10. The method for preparing the copper-based catalyst gas diffusion electrode composite electrode modified with p-block metal elements according to any one of claims 1-2, characterized in that: In the in-situ electrochemical reduction step, the electrolyte is one of NaOH aqueous solution, KOH aqueous solution, RbOH aqueous solution and CsOH aqueous solution, and the electrolyte concentration is 0.01~10M; In the in-situ electrochemical reduction step, nickel foam is used as the counter electrode and mercury oxide electrode is used as the reference electrode. In the in-situ electrochemical reduction step, the current density is 50~500 mA / cm². 2 The restoration time is 5 to 60 minutes.
11. The copper-based catalyst gas diffusion electrode composite electrode modified with p-region metal elements prepared by the preparation method of any one of claims 1-10.
12. An electrochemical catalytic conversion system, comprising the copper-based catalyst gas diffusion electrode composite electrode modified with p-block metal elements as described in claim 11, an electrolyte, and a gas diffusion type flow electrolytic cell.
13. The electrochemical catalytic conversion system according to claim 12, characterized in that: The electrolyte is one of NaOH aqueous solution, KOH aqueous solution, RbOH aqueous solution and CsOH aqueous solution; The concentration of the electrolyte is 0.01~10M.
14. The application of the copper-based catalyst gas diffusion electrode composite electrode modified with p-block metal elements as described in claim 11 or the electrochemical catalytic conversion system as described in claim 12 or 13 in the preparation of multi-carbon products.

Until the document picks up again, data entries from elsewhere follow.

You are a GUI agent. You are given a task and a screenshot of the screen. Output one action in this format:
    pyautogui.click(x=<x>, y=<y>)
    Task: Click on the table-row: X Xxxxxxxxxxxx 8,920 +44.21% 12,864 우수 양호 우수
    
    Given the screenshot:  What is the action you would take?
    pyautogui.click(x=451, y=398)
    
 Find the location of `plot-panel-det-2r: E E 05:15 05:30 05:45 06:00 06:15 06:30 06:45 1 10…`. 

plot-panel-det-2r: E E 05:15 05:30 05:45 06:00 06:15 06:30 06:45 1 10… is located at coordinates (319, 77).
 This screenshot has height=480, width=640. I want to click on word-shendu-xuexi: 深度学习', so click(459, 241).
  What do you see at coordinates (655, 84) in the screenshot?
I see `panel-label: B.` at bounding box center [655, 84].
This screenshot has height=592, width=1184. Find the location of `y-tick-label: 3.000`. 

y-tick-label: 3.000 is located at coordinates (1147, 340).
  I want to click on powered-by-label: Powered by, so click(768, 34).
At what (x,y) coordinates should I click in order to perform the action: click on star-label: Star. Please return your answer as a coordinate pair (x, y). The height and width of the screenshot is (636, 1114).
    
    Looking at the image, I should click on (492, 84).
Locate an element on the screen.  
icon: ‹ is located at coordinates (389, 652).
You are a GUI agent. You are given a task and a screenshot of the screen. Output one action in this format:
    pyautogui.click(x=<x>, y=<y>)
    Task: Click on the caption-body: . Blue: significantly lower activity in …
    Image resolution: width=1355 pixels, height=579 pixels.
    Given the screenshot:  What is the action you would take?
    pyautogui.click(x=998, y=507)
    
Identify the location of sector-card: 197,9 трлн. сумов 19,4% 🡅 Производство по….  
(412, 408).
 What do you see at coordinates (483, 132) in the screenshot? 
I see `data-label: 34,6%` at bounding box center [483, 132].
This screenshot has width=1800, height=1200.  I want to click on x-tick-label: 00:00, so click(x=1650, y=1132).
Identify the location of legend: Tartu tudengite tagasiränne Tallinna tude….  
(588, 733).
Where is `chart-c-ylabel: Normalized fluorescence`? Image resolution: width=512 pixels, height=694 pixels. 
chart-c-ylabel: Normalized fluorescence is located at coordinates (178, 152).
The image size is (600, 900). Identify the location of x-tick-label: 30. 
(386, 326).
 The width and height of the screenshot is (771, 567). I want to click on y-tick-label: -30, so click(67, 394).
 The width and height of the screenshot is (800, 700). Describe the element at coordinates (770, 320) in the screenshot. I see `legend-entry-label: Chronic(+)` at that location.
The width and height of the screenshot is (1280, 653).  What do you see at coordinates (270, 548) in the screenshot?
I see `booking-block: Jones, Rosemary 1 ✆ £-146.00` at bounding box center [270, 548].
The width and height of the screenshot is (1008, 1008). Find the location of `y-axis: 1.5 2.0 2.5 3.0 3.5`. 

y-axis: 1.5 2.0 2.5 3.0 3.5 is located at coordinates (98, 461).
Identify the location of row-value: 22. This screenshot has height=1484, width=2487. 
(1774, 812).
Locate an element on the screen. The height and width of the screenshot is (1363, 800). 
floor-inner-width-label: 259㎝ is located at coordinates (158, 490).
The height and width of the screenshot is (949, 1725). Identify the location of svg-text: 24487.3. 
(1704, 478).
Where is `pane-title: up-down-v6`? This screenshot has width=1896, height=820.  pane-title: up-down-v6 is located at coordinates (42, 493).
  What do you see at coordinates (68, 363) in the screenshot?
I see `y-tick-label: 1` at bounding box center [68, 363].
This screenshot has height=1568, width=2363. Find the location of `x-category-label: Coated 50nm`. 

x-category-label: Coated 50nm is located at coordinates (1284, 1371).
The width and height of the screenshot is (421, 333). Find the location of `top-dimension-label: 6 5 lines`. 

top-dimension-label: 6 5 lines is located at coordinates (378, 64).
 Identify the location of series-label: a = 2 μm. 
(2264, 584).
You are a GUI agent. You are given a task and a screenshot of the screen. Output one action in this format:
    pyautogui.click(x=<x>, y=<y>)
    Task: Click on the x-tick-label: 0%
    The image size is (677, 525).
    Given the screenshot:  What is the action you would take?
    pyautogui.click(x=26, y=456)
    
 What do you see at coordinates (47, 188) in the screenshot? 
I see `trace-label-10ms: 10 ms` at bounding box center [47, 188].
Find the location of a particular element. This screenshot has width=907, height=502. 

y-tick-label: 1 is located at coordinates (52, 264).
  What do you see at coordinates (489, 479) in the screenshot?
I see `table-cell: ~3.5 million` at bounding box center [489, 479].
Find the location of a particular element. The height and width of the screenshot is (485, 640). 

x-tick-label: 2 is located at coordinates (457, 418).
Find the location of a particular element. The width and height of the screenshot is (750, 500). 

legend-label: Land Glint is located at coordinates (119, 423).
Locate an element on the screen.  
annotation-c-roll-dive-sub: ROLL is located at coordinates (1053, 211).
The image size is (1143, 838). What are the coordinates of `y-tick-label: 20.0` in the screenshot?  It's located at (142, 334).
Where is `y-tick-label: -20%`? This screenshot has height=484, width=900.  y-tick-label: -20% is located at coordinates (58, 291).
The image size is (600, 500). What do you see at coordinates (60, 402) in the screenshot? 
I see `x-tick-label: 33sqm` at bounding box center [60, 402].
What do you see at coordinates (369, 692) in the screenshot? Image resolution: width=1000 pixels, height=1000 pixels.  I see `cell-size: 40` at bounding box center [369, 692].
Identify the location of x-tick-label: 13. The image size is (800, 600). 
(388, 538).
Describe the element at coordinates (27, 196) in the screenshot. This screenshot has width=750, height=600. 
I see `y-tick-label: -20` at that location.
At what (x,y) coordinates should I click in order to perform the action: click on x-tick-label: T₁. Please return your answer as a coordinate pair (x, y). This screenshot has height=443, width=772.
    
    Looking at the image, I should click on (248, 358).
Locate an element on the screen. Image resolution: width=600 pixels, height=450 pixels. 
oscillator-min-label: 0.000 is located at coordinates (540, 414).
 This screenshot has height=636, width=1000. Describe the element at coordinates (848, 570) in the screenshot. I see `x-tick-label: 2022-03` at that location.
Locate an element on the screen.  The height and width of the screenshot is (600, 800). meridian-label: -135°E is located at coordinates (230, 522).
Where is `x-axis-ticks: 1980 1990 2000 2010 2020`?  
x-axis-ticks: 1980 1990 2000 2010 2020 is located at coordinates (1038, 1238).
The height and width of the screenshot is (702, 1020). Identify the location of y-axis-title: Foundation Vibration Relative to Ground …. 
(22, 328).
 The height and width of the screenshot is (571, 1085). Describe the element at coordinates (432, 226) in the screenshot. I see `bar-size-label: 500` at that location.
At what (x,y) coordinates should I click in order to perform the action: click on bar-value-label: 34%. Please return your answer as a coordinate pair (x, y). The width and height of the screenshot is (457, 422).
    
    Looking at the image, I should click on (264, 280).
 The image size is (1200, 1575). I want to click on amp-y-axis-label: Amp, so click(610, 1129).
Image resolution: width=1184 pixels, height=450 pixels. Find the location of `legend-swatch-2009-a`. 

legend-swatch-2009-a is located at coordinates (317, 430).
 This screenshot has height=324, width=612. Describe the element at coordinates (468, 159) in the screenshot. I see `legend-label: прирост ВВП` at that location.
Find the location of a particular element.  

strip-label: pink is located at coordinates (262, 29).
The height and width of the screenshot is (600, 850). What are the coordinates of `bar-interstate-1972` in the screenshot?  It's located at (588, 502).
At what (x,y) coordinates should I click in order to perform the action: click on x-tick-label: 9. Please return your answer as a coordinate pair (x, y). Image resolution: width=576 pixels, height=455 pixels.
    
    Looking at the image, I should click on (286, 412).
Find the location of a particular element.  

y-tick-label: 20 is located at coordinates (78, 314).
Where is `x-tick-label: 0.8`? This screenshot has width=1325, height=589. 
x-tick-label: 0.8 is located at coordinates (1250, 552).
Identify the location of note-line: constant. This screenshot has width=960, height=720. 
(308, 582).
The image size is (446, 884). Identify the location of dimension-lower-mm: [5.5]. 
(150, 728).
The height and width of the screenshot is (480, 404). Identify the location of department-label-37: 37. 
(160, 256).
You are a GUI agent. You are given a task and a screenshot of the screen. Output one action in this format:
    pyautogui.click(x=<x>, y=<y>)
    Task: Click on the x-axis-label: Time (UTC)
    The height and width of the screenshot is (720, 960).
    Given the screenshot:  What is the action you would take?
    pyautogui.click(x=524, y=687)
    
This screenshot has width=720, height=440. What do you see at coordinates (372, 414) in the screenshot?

15. A method for synthesizing multi-carbon products by electrochemical catalytic conversion of carbon dioxide, comprising the following steps: in the electrochemical catalytic system of claim 12 or 13, in-situ electrochemical reduction of carbon dioxide as raw material, and synthesis of multi-carbon products by reaction in a gas diffusion type flow electrolytic cell through the action of electrodes and electrolyte.
16. The method for electrochemical catalytic conversion of carbon dioxide to synthesize multi-carbon products according to claim 15, characterized in that: In the in-situ electrochemical reduction step, nickel foam is used as the counter electrode and mercury oxide electrode is used as the reference electrode. In the in-situ electrochemical reduction step, the current density is 0.1~1.5 A / cm². 2 ; The multicarbon products are ethylene, ethanol, acetic acid, and propanol.